Di kediaman keluarga Brotoatmodjo yang terletak di kawasan pribadi, tampak seorang wanita paruh baya, Kinanti Arthawidya, istri dari Bima Kusumo Brotoatmodjo menggeram kesal sembari mematikan televisi yang menyuguhkan tampilan gosip.
“Perceraian sudah lebih dari enam bulan yang lalu tapi setiap wanita itu berbuat sesuatu pasti selalu disangkut pautkan dengan Baskara di acara gosip.”
Disebelahnya, sang suami, Bima hanya mendelik sebentar lalu matanya kembali fokus menatap layar tablet.
“Sejak kapan kamu jadi nontonin acara gosip begitu?”
“Sejak anak sulung kita menikahi Astrid Wibowo, sang artis ternama di negara ini berulah dengan skandalnya. Apa kamu lupa, Pa?”
Kinanti kesal dengan sikap suaminya yang tampak lebih santai dengan dirinya dalam menyikapi ombak besar yang tengah menimpa keluarganya.
“Jangan ditonton kalau begitu.”
Mendengar jawaban dari suaminya hanya bisa membuat Kinanti menghembuskan napasnya pelan.
“Bukan hanya di televisi saja, tapi nama gosipnya masih terus beredar di akun gosip. Kamu bayangkan, nama keluarga Brotoatmodjo disebut-sebut di akun gosip murahan. Bagaimana nggak senewen?”
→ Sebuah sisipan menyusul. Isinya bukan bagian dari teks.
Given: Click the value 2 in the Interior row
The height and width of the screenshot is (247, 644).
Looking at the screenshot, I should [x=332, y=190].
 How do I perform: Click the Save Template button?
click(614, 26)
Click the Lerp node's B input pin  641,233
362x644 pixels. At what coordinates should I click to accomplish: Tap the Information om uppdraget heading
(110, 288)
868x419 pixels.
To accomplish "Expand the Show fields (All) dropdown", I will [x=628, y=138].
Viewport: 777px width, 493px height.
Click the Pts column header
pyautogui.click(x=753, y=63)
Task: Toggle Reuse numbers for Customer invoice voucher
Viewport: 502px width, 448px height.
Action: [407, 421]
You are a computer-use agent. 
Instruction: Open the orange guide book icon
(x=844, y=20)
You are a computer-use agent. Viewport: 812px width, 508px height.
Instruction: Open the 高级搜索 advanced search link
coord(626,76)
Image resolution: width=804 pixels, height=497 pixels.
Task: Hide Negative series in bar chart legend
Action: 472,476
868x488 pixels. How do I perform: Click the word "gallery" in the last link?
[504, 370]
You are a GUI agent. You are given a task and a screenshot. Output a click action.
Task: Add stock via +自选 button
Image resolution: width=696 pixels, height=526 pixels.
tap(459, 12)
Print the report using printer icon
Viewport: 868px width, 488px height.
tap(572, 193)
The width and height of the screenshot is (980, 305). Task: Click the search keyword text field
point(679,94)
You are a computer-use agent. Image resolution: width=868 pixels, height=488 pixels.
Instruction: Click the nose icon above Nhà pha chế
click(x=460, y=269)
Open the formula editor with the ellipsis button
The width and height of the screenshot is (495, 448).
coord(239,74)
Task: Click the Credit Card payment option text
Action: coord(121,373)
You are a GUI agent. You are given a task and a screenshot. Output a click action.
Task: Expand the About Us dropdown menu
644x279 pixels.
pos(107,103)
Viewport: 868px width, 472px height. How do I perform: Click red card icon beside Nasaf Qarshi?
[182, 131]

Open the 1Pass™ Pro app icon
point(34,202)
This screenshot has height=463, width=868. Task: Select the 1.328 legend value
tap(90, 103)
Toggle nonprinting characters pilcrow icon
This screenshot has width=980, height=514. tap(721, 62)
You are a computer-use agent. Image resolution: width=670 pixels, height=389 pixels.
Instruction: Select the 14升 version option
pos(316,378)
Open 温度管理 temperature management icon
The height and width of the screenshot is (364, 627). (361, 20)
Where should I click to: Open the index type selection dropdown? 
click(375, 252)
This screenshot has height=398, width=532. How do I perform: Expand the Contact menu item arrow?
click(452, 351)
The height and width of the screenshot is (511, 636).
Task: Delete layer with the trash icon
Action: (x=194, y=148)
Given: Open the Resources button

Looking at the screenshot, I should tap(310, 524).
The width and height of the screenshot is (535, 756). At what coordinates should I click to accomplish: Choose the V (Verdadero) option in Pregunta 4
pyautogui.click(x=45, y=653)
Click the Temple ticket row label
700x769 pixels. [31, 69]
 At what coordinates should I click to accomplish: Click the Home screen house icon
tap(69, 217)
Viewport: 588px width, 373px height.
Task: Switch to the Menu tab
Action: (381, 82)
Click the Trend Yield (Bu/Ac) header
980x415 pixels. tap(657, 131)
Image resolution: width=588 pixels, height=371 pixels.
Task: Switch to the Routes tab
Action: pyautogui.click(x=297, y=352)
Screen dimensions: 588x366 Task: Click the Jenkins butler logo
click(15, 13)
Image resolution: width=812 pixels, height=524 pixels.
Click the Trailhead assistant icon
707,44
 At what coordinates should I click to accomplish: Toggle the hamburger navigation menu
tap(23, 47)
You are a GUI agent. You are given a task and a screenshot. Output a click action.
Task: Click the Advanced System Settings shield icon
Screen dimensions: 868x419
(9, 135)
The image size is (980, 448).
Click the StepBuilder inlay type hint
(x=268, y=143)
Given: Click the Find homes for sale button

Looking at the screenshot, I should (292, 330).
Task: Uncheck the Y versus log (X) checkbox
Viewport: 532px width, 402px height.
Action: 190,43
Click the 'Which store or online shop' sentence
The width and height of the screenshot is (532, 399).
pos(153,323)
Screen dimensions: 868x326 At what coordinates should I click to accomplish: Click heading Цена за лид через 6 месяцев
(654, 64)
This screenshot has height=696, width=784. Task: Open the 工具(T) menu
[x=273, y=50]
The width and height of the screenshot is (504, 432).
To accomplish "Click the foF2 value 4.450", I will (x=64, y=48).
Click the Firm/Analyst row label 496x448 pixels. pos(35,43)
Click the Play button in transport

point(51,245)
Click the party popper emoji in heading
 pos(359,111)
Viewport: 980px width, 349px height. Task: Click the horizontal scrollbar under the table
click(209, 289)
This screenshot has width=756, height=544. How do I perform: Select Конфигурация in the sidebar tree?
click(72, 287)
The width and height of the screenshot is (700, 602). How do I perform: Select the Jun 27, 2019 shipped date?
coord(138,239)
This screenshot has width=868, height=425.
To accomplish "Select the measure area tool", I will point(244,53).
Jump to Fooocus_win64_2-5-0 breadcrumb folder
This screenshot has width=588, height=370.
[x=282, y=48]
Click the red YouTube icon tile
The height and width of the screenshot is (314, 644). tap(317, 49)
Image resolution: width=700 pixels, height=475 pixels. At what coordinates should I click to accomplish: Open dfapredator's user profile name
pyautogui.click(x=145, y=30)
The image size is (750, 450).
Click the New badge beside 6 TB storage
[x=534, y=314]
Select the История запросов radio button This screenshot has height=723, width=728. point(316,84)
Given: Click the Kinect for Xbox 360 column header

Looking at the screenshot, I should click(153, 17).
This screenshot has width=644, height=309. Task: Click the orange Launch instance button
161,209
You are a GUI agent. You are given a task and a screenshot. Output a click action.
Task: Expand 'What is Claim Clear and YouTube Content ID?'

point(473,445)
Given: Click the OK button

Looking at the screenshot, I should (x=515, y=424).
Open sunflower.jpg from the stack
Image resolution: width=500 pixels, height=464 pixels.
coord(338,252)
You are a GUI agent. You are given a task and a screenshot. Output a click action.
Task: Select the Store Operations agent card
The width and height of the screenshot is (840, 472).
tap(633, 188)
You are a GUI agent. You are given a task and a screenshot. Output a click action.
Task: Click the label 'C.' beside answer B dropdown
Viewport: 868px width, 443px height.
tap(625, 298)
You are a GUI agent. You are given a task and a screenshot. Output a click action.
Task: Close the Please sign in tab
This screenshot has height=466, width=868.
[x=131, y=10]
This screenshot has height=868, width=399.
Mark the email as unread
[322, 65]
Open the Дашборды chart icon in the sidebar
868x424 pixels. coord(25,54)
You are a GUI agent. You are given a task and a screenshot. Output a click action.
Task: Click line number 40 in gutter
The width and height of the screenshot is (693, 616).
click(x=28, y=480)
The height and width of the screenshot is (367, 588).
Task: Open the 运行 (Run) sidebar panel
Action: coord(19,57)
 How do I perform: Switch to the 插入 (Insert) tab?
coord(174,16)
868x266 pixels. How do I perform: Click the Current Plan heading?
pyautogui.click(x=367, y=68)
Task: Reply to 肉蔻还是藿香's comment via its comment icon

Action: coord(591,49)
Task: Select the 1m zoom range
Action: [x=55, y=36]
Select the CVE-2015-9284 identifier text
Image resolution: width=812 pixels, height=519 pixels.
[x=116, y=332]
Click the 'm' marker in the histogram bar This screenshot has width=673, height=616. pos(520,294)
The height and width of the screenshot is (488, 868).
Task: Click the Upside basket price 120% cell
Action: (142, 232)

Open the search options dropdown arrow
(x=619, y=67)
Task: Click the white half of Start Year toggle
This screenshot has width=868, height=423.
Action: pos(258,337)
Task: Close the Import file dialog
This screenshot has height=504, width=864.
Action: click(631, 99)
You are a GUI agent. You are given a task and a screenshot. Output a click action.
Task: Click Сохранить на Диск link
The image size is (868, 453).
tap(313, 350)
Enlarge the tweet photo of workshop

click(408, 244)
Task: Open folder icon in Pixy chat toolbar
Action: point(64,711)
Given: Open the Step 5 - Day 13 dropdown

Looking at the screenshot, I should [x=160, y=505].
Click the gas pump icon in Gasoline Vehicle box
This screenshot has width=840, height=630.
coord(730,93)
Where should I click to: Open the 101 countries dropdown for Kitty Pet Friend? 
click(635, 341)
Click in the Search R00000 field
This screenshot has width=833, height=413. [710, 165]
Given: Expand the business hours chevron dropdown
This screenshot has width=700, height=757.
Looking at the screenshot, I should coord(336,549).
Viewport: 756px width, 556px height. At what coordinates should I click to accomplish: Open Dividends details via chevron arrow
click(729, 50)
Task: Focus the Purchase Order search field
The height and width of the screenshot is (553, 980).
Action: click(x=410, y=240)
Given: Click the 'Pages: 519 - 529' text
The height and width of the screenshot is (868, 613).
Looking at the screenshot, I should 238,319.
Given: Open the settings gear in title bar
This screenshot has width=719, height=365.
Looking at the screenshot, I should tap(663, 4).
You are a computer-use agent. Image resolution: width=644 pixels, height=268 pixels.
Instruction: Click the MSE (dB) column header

Kinanti merasakan dadanya sedikit lebih berdebar karena terlalu menahan rasa kesal.
Bhima mendongak dan melihat istrinya sepenuhnya. “Sudah menjadi resiko kita menerima menantu seorang Artis ternama.”
“Aku terpaksa merestui. Sifat keras kepala Baskara itu sama sepertimu, Mas. Tapi ternyata dia malah dipermalukan sama istrinya sendiri. Skandal perselingkuhan? Apa maksudnya? Memangnya apa kurangnya Baskara? Dia bahkan sudah masuk ke keluarga Brotoatmodjo tapi tidak bisa menjaga nama baik keluarga. Aku tertipu dengan wajahnya yang sok polos dan lugu tapi ternyata dia ular berbisa.”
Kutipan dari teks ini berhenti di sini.